• What you are asked to do
Copy every entry below exactly, and keep out the pictures.

· · · · · · ·

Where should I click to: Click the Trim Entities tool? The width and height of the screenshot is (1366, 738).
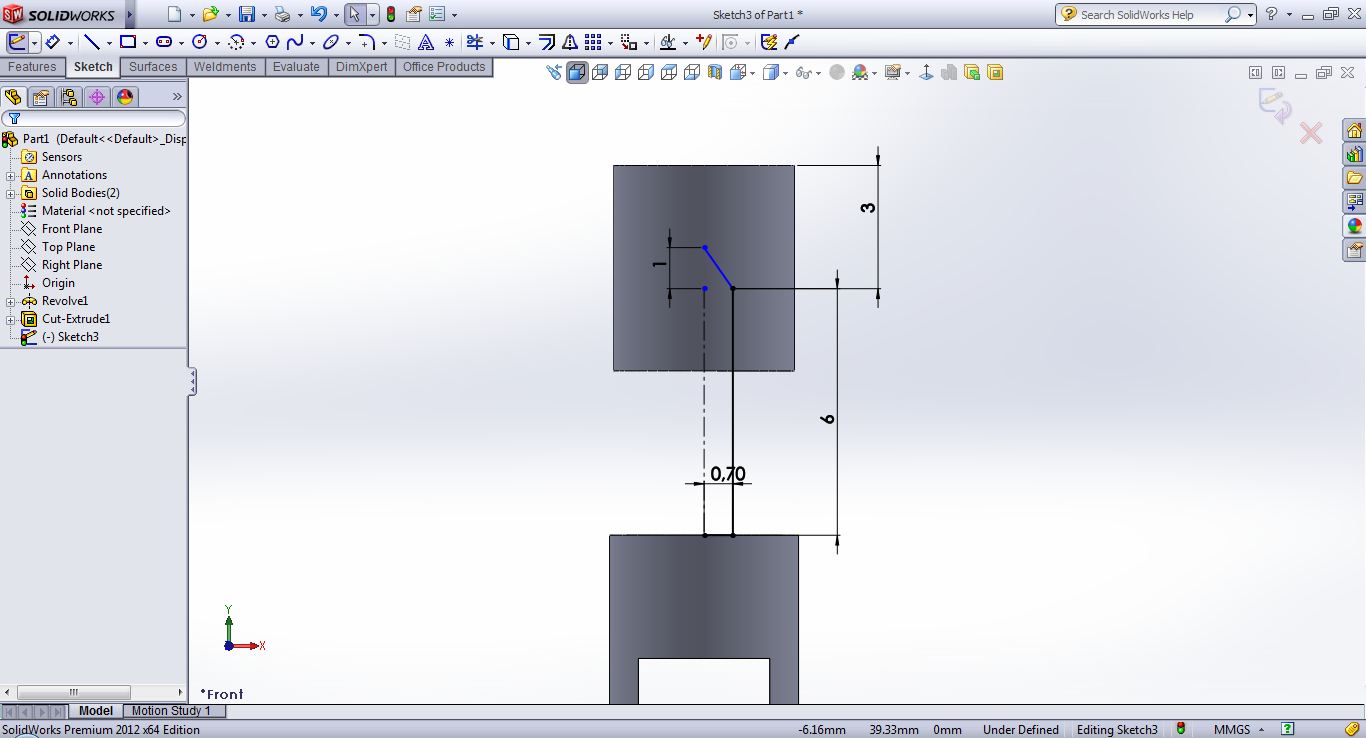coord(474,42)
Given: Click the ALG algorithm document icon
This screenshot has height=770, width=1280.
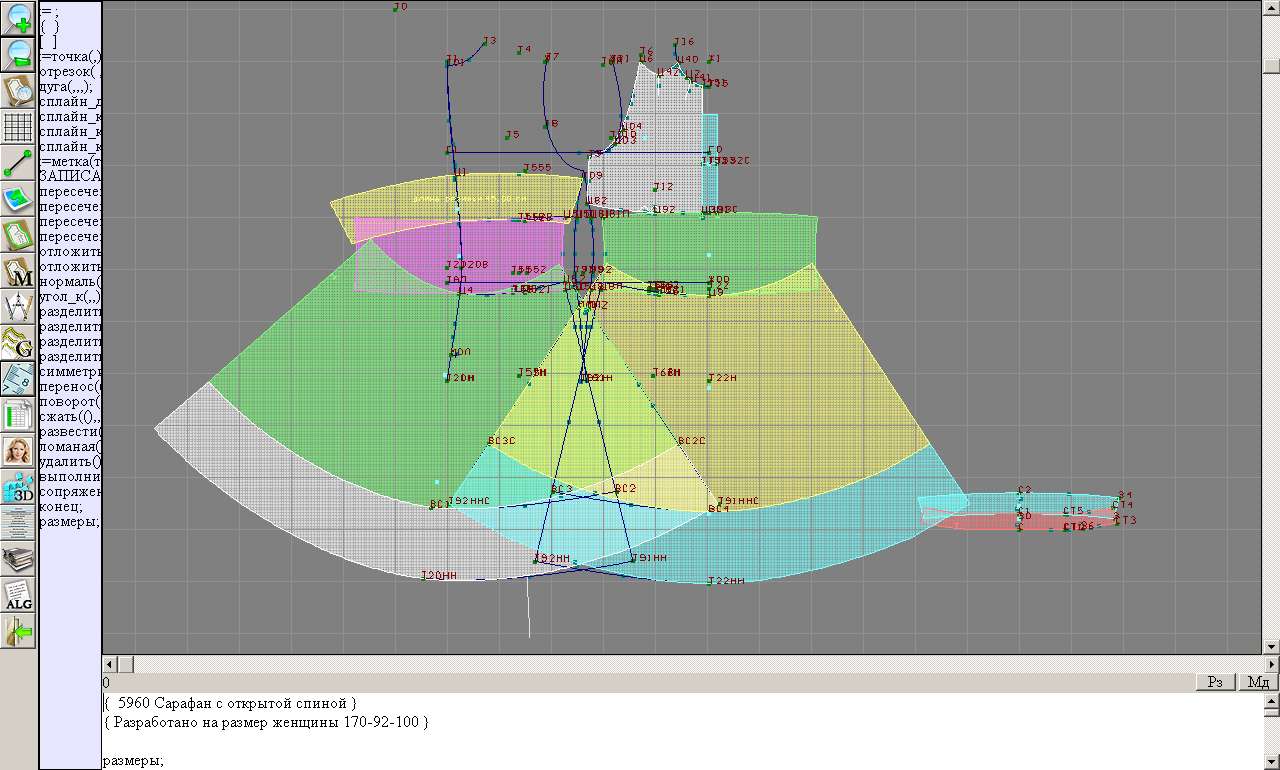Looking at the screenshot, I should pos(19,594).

· · · · · · ·

• Solution to this problem
Where should I click to: Click the Trim Entities tool? The width and height of the screenshot is (1366, 738).
coord(474,42)
Given: Click the ALG algorithm document icon
This screenshot has height=770, width=1280.
Looking at the screenshot, I should pos(19,594).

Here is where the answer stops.